Essa nova etapa tem como objetivo ampliar as possibilidades de negociação entre empresas e a União, permitindo que grandes débitos em discussão judicial sejam resolvidos de forma mais eficiente e vantajosa, com condições especiais de pagamento.
Poderão participar dessa fase as empresas que possuam créditos tributários de valor igual ou superior a R$ 25 milhões, sejam eles inscritos ou não em dívida ativa, desde que estejam sendo discutidos judicialmente e tenham sua exigibilidade suspensa por decisão judicial ou estejam integralmente garantidos.
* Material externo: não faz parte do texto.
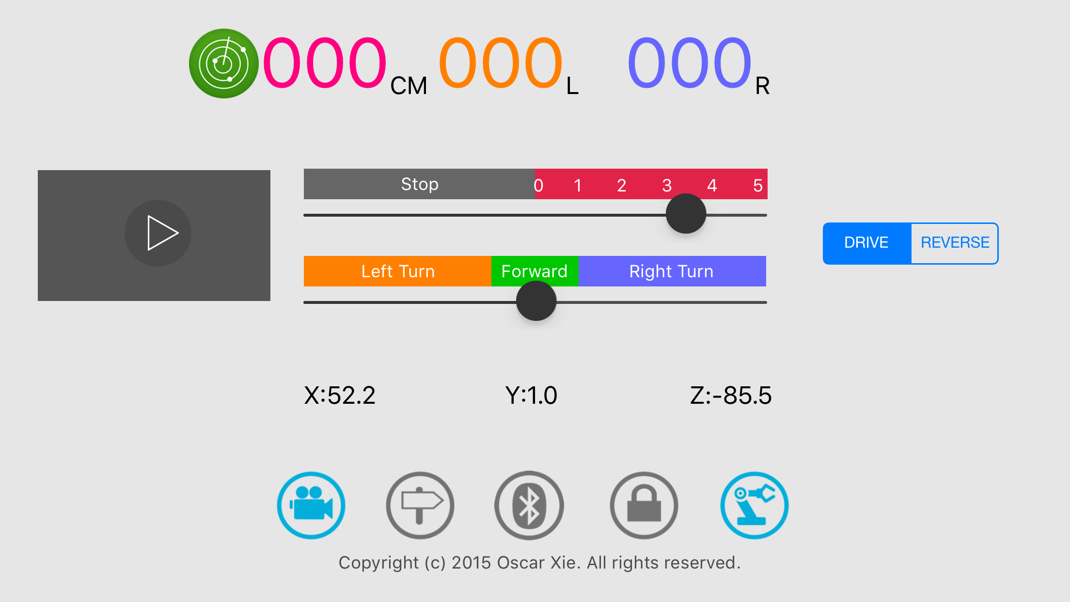The height and width of the screenshot is (602, 1070).
Task: Click Right Turn direction option
Action: tap(671, 271)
Além disso, créditos de menor valor também poderá ser incluídos.
Os pedidos de negociação poderão ser realizados até 29 de dezembro de 2025, por meio do portal REGULARIZE.
Os contribuintes interessados podem receber descontos de até 65% (sessenta e cinco por cento) sobre os acréscimos legais atribuídos a dívida, não incidindo sobre o seu valor principal, além da possibilidade de parcelamento em até 120 vezes.
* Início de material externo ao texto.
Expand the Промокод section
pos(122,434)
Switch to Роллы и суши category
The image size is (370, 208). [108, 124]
Quanto as empresas que possuam precatórios federais, estes poderão ser utilizados para amortização de parte dos débitos, e os depósitos judiciais já existentes e vinculados às ações serão automaticamente convertidos em pagamento, sendo o saldo remanescente ajustado no acordo firmado.
As condições específicas de cada negociação serão definidas com base no chamado Potencial Razoável de Recuperação – PRJ, um critério técnico utilizado pela Procuradoria-Geral da Fazenda Nacional – PGFN, que avalia a viabilidade e o risco de recuperação do crédito.
Os indicadores para o aceite destas transações levam em conta fatores como as chances de êxito da União na ação judicial, o tempo de duração do processo, o custo da cobrança administrativa e judicial e a probabilidade de recuperação do valor devido.
A criação dessa nova fase da transação tributária reflete o interesse do Governo Federal em reduzir o volume de disputas tributárias complexas e de alto valor, promovendo uma solução mais célere, menos onerosa e com maior previsibilidade para ambas as partes.
Contudo, já para as empresas, a medida apresentada e sua prorrogação para adesão representa uma oportunidade importante de encerrar litígios longos e custosos, regularizar grandes débitos e restabelecer a conformidade fiscal, aproveitando condições de pagamento diferenciadas e juridicamente seguras.